* **Work instruction**: Look through the material below. Copy every line with the string "computer" in it.

* **Data for this exercise**:
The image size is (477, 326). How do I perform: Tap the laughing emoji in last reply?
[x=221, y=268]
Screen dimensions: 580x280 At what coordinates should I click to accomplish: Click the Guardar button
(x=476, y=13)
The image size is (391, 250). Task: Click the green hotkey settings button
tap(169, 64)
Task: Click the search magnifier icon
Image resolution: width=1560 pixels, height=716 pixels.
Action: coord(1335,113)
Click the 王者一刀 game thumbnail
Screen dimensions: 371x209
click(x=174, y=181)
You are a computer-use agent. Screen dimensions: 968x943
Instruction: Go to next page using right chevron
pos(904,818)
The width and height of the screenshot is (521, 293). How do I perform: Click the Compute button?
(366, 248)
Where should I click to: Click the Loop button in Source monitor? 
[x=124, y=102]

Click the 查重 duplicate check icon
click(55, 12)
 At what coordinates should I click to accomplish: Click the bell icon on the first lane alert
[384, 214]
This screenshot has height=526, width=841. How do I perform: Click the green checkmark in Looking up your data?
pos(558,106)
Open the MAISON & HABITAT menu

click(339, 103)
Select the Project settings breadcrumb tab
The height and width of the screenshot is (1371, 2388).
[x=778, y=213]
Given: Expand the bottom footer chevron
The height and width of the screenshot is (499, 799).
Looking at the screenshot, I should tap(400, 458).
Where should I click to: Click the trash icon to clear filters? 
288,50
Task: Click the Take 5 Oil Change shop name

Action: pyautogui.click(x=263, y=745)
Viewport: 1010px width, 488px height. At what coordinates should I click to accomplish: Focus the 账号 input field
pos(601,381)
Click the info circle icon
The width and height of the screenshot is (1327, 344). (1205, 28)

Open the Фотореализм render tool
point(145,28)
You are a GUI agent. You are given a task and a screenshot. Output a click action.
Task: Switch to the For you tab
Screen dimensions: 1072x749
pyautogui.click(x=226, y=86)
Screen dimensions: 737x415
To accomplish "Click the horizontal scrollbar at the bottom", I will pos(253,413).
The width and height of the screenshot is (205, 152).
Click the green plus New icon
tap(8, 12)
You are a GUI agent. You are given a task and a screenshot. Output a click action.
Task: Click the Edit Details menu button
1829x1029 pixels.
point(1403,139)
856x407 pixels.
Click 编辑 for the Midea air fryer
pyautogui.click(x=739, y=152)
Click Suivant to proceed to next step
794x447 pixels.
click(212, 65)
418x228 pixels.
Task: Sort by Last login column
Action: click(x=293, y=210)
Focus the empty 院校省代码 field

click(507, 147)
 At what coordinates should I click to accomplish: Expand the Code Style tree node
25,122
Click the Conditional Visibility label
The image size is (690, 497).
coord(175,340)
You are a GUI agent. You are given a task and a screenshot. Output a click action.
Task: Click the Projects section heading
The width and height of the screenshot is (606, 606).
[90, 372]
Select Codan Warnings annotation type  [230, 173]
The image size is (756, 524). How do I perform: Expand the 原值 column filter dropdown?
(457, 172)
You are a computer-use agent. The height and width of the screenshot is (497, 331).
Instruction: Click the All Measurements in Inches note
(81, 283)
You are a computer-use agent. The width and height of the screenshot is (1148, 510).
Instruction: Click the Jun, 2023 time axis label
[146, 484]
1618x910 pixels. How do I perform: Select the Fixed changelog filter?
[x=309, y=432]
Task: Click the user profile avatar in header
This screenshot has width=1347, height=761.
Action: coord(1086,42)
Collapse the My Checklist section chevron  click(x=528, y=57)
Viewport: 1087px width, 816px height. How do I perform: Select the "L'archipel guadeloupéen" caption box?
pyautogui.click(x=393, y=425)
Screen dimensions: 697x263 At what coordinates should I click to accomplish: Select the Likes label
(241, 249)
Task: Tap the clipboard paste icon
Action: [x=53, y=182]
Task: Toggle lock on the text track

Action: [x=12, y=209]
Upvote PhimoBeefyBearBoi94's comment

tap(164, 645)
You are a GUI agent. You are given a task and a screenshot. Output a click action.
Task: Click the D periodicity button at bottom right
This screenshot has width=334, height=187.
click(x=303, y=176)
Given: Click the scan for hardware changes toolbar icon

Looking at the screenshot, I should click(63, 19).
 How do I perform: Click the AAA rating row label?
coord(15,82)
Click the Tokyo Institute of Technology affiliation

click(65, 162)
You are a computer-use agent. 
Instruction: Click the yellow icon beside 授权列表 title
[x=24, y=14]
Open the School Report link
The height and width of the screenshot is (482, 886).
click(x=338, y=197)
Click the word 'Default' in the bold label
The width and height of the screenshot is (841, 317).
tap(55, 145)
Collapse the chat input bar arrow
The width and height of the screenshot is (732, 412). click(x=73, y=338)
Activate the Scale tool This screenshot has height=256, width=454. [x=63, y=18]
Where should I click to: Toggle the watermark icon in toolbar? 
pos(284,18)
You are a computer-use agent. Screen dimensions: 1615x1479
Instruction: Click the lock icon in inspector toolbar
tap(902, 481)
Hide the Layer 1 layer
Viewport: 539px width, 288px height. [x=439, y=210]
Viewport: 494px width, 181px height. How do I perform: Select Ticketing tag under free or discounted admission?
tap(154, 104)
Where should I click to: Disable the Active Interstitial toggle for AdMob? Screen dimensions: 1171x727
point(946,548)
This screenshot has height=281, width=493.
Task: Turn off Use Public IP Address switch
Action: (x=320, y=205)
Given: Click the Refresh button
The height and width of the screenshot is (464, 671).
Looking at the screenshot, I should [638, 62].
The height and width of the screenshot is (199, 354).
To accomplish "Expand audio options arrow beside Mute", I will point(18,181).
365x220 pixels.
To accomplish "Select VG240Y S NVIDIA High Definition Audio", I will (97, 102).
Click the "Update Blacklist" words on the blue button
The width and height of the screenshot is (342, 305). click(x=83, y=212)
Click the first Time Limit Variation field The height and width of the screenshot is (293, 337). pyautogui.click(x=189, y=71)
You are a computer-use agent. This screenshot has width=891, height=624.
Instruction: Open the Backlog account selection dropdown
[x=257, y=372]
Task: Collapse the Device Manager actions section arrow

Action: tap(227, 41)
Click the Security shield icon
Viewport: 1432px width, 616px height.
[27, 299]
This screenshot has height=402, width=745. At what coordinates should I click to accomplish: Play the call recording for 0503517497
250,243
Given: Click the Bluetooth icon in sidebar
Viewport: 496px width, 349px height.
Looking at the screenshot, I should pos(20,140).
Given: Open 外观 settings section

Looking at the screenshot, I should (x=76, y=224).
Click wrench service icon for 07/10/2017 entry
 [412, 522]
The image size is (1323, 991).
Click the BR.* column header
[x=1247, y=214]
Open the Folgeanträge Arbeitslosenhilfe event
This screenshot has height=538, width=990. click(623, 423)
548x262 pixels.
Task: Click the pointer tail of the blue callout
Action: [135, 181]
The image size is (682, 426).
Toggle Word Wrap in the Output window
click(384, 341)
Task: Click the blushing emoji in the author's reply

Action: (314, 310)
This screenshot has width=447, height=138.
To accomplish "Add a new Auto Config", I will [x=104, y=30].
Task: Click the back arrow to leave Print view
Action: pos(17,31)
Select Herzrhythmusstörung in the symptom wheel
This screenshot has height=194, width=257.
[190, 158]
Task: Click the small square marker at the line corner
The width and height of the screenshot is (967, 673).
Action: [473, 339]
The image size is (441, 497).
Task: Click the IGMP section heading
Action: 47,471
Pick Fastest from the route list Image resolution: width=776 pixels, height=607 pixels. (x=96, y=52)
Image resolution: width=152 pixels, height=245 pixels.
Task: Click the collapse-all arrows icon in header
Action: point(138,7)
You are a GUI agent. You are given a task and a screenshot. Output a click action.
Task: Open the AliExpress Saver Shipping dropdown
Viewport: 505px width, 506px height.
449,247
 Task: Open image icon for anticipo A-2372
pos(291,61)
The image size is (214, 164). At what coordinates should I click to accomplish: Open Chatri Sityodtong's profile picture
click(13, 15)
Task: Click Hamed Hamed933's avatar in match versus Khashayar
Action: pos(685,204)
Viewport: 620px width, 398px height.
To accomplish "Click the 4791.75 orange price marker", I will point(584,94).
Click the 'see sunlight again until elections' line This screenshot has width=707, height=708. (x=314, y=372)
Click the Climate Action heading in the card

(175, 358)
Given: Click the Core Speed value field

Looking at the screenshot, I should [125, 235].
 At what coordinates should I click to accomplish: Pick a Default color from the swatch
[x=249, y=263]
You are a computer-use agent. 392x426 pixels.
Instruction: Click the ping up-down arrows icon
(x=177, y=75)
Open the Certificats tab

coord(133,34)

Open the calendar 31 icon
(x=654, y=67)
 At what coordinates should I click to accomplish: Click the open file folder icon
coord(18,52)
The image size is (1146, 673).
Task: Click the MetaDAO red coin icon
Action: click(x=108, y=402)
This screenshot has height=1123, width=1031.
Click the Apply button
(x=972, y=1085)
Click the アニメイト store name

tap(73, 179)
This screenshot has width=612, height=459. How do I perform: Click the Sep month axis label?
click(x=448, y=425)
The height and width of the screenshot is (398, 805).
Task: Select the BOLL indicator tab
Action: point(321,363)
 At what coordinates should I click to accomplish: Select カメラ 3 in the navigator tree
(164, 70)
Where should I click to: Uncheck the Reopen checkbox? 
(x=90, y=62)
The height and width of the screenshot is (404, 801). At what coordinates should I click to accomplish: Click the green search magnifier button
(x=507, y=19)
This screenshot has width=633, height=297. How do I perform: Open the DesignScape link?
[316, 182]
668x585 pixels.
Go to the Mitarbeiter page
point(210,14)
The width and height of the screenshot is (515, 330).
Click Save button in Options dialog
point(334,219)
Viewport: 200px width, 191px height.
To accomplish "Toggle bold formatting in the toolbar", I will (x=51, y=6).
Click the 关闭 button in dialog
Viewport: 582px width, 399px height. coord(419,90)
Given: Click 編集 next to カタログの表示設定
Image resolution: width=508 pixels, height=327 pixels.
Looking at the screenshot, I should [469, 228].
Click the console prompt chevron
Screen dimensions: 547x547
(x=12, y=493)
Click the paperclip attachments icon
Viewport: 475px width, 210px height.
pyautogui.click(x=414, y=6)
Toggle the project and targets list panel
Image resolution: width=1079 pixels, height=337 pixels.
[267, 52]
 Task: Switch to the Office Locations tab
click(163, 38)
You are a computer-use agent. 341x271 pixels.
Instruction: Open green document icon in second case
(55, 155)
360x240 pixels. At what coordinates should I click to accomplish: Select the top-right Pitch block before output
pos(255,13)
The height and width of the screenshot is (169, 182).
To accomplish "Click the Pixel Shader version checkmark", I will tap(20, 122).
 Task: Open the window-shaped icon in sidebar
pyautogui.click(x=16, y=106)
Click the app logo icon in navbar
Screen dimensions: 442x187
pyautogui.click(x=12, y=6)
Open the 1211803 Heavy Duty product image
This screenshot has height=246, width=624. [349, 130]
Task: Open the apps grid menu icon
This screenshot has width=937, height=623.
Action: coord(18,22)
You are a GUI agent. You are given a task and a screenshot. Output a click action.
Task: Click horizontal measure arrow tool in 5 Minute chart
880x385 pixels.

* **Written response**:
You are a computer-use agent. Screen dimensions: 968x943
You are a computer-use agent. The height and width of the screenshot is (497, 331).
You are a computer-use agent. The width and height of the screenshot is (1148, 510).
You are a computer-use agent. 
You are a computer-use agent. Screen dimensions: 1615x1479
You are a computer-use agent. This screenshot has width=891, height=624.
You are a computer-use agent. 392x426 pixels.
You are a computer-use agent. 341x271 pixels.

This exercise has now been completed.